Beginning with the line that includes "Task: Click the red WAPRO app logo icon" and ending with the last line, print the records exactly, leaving every picture out.
####################
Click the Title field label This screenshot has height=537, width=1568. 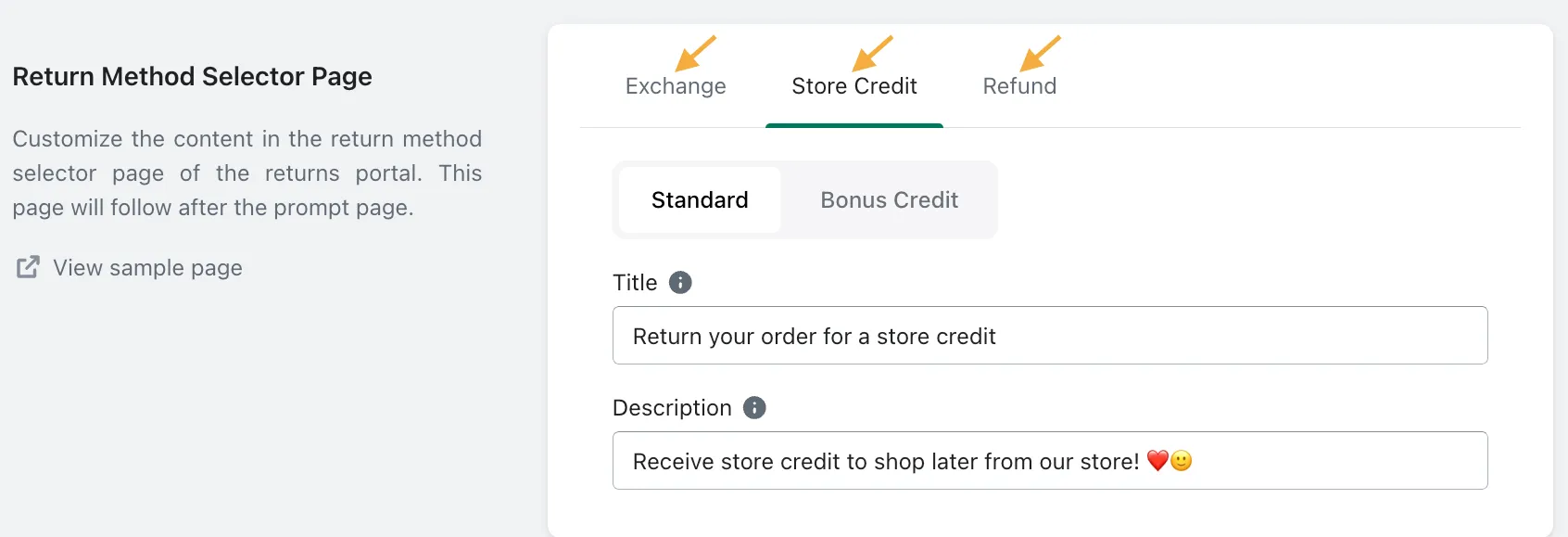click(635, 283)
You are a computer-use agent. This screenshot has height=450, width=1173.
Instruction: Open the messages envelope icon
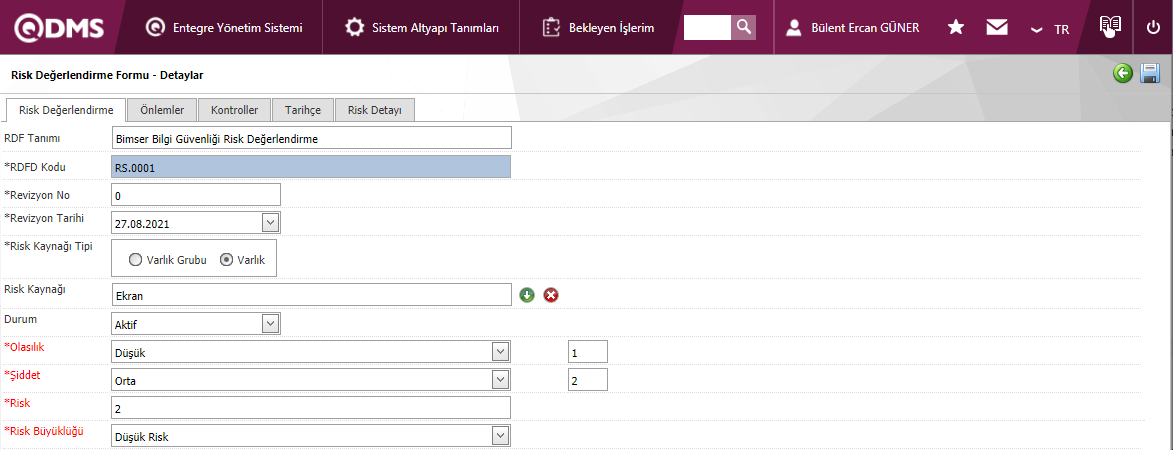(996, 28)
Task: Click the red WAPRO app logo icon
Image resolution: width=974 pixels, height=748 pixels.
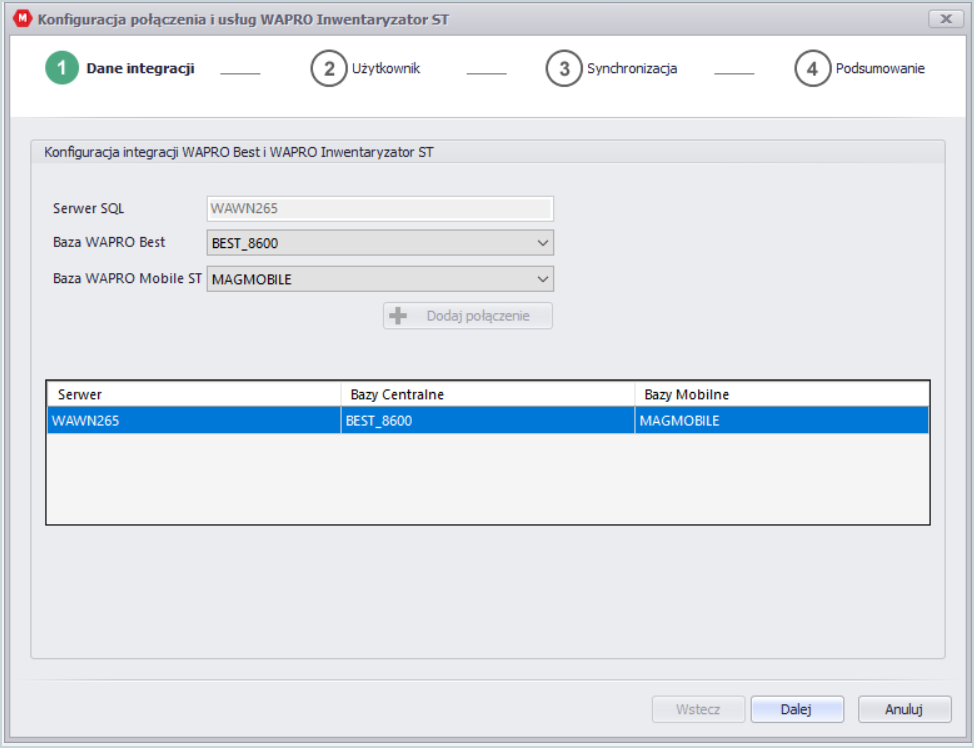Action: pyautogui.click(x=22, y=19)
####################
**Output for this task**
Task: Click the red WAPRO app logo icon
Image resolution: width=974 pixels, height=748 pixels.
Action: pyautogui.click(x=22, y=19)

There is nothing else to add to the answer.